WEDNESDAY night was wet. Dropping down a hill near Northallerton on my way back from Kirby Sigston WI, my car was hit by the most torrential two minutes of rain that I can remember.

The double speed wipers were useless, the drumming noise of the rain pellets drowned out the radio, and, in the headlights, the road looked like a boiling river of jumping fish.

I made it safely home, had my tea, and as the closing credits of Newsnight rolled, went to the kitchen to return my glass, ready for bed.

But, as I flicked the switch, the light revealed that sitting on the marble kitchen worktop was a large slimily rubbery slug. It was a motley green colour, probably four inches long, and it was waving its tentacles at the bread board.

The mystery was where it had come from. I looked for clues, but there were no giveaway slug trails. It was just lying there, eyeing up the bread board, as if it had stealthily parachuted in from above – perhaps it was a member of the SAS (Special Air Slugs).

Slugs, though, are not noted for their cunning or their speed. The word “slug” means “slow”, and until the 18th Century any slow animal was called a slug . Shakespeare uses a great insult in Romeo and Juliet: a “slugabed”, one who is slow in getting up. Whatever time of day I go in my teenage daughter’s bedroom and find her wrapped round in her duvet, I’m always reminded of my Shakespearian studies.

There are at least 30 other species of slug in this country, but they can be difficult to identify. The Great Black Slug can be red, orange, brown or grey as well as black, and the Great Grey Slug is often green.

But the one terrorising the bread board with its tentacles may well have been a “Spanish Stealth Slug” – it must get its name from its ability to launch its sneak one-slug slime waves on unguarded kitchen utensils.

The Spanish Stealth Slug is also known as the Durham Slug because its invasion of England began in 1952 – the sluggish equivalent of 1066 – when it was discovered living in Durham City.

Warm winters and its ability to mate with the Great Black Slug mean that it is becoming increasingly common – this is the second time I’ve thwarted its attempts to conquer our kitchen.

I picked it up in a tissue and threw it out into the teeming rain.

Next morning, rippling furiously along the doorstep and waving its tentacles angrily through the window was a large, plump brown slug.
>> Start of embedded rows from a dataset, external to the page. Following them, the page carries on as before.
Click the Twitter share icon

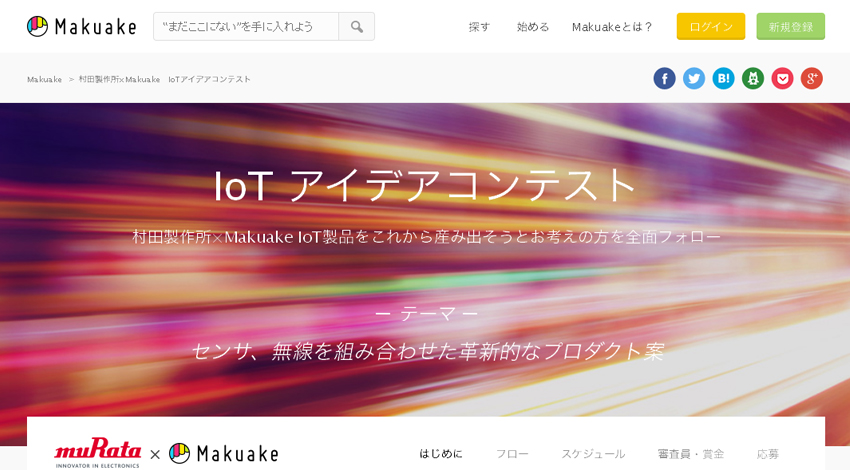694,78
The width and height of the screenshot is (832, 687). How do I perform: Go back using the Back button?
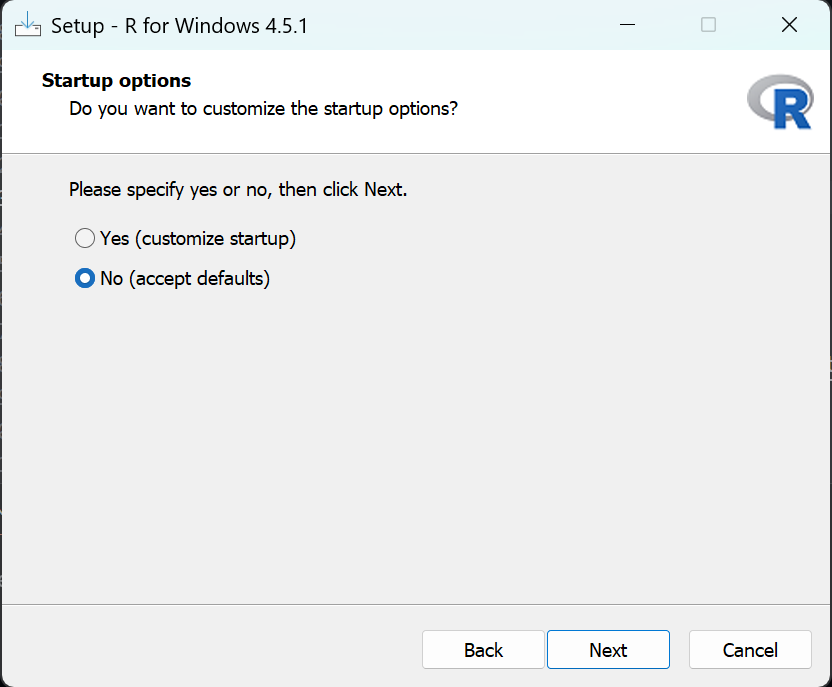[x=483, y=650]
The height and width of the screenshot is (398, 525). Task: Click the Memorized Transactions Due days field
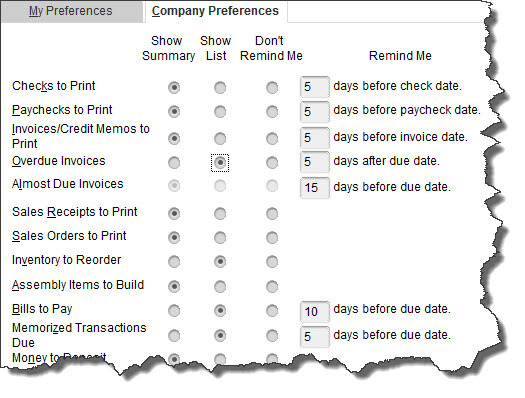coord(315,336)
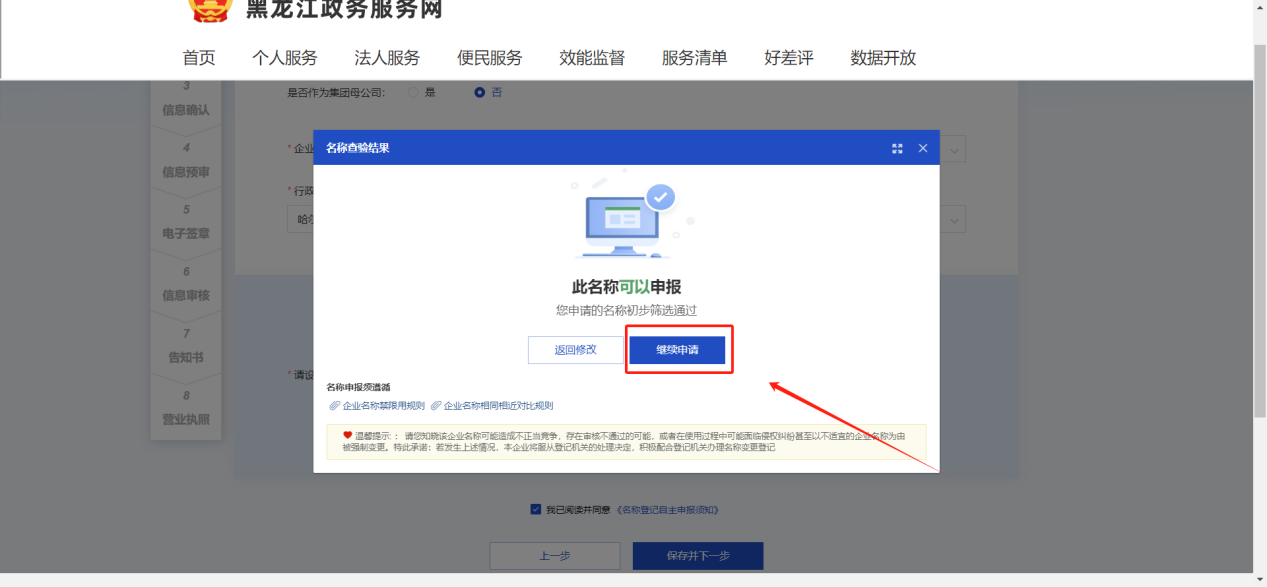Screen dimensions: 1267x587
Task: Click the 保存并下一步 button
Action: [698, 556]
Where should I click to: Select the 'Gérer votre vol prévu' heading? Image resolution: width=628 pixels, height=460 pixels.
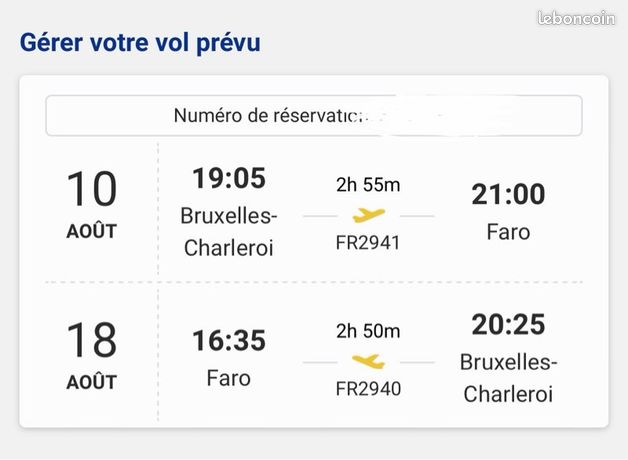pyautogui.click(x=140, y=42)
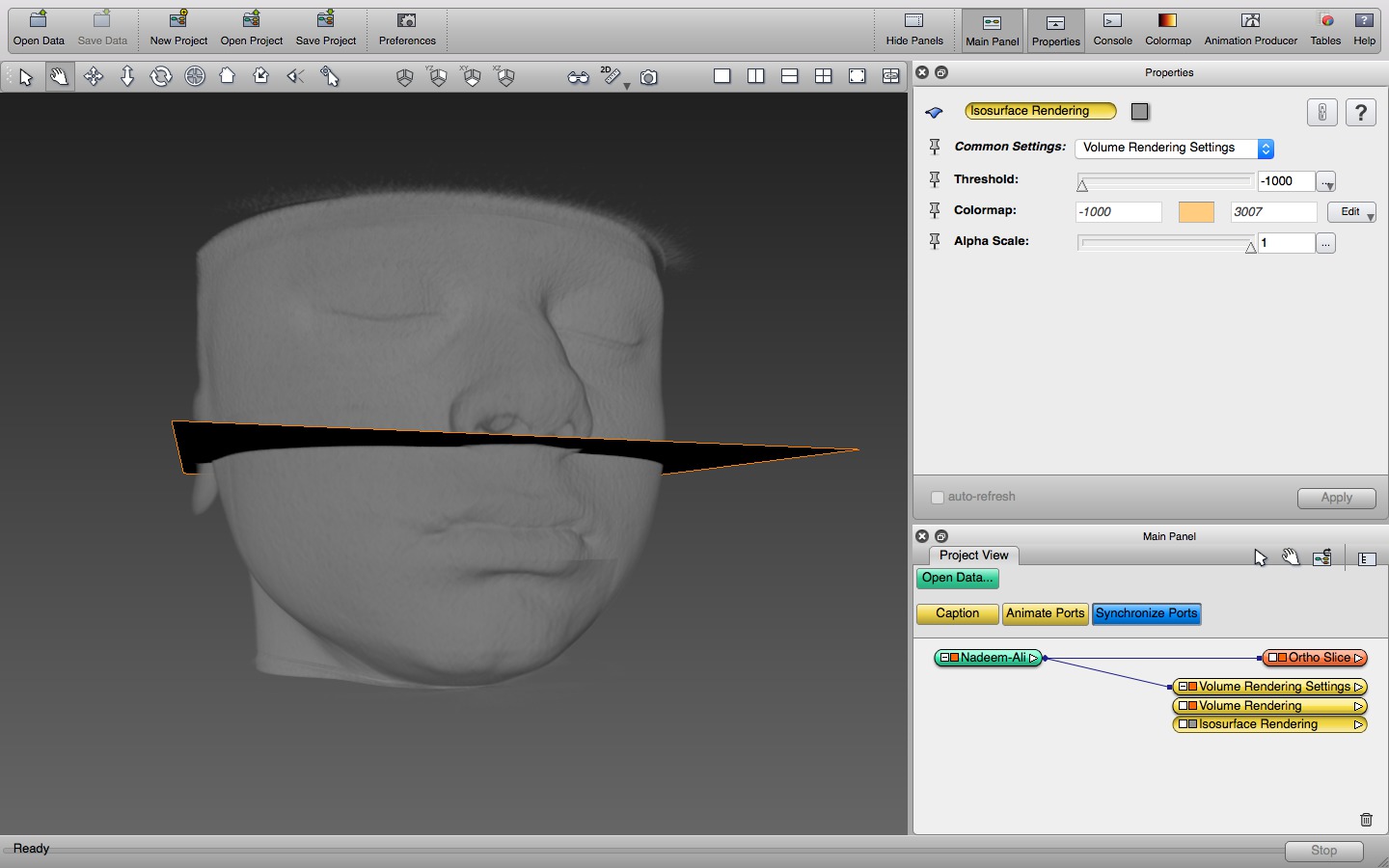Select four-viewer layout icon
Screen dimensions: 1389x868
pos(823,76)
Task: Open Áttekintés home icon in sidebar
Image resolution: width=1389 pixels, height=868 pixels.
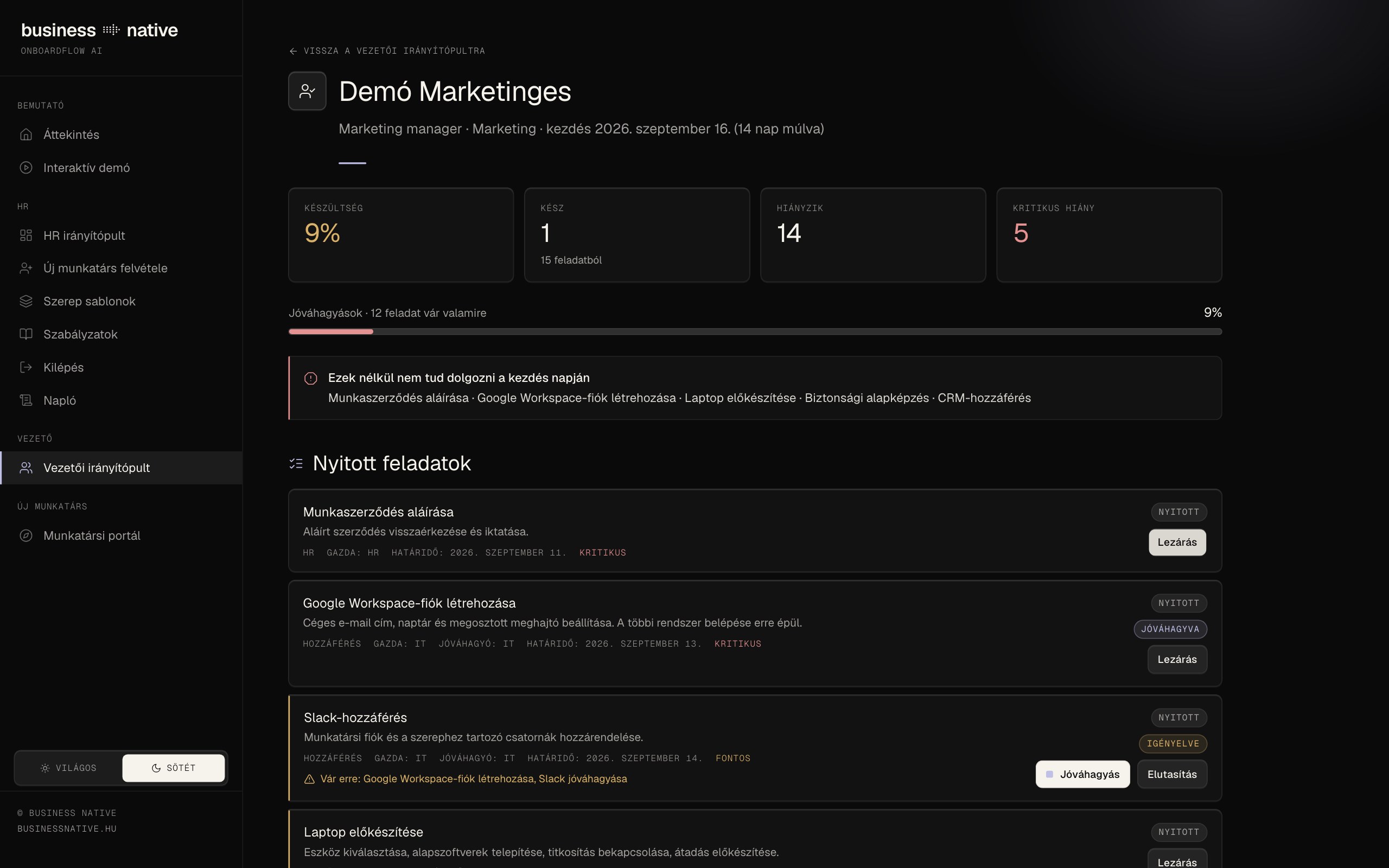Action: coord(26,135)
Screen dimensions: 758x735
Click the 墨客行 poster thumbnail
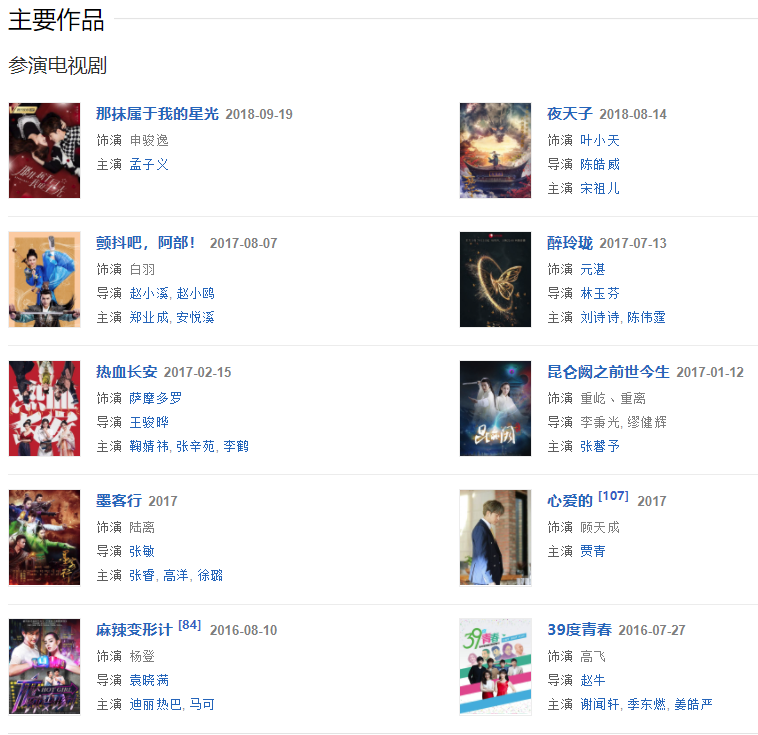click(x=44, y=538)
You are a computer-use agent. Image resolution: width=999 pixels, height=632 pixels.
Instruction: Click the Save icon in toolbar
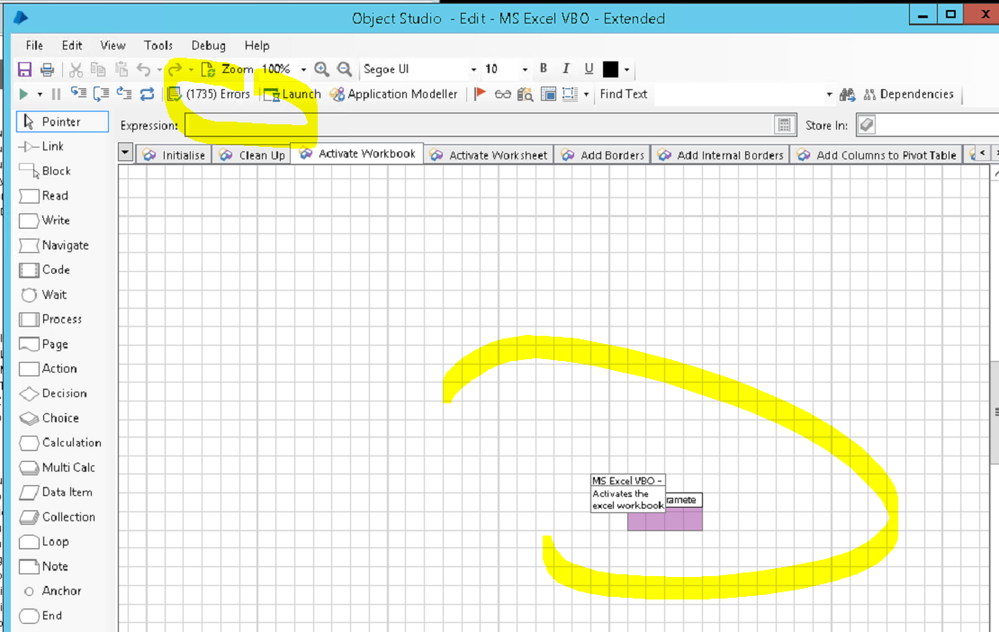click(25, 70)
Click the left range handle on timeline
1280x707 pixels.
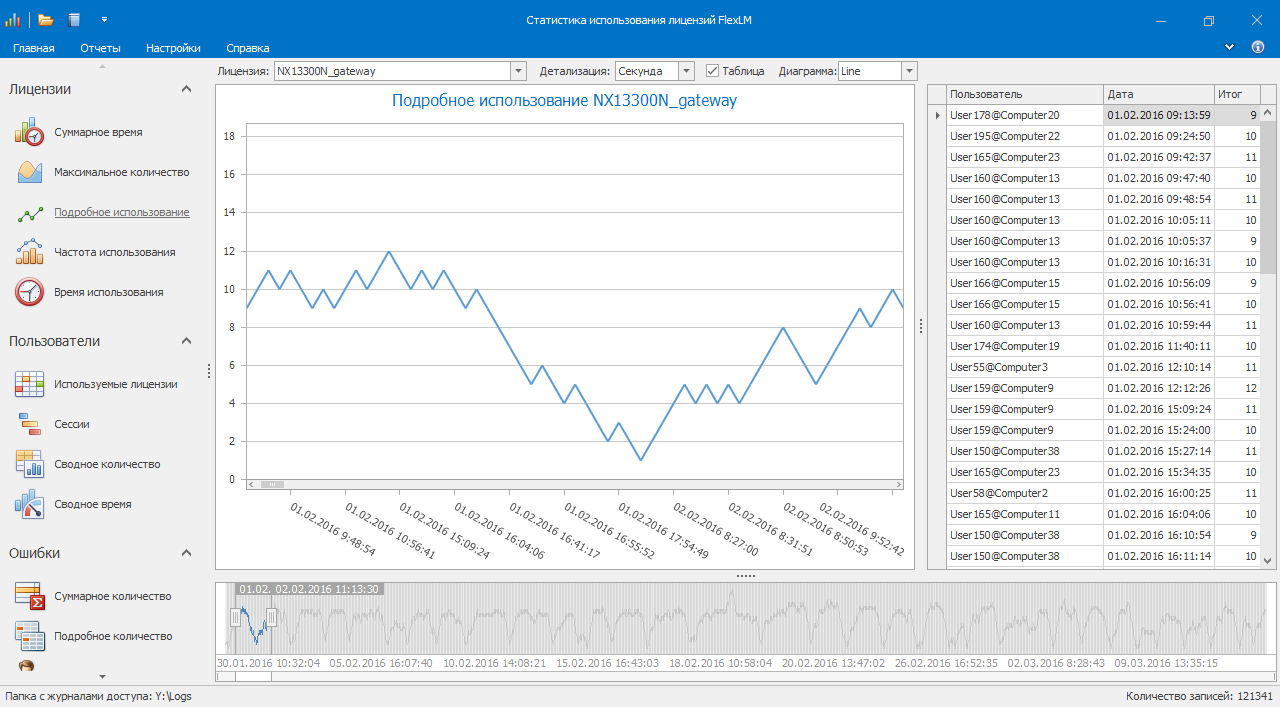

It seemed to be protesting about my callous treatment of its friend, but I still have very little sympathy for slugs.

THE night before my encounter with the slug, I’d been driving home distractedly, and found myself in the wrong lane outside darlingtons sainsburys. I was mixed up with the slow traffic turning left into the supermarket. Bah, I thought, crawling sluggishly along, I've made a pig’s ear of this.

Then, as I reached the grange road roundabout, I noticed the number plate of the car in front: P16 EAR.

It must have been deliberate. Perhaps the owner is a silk purse manufacturer.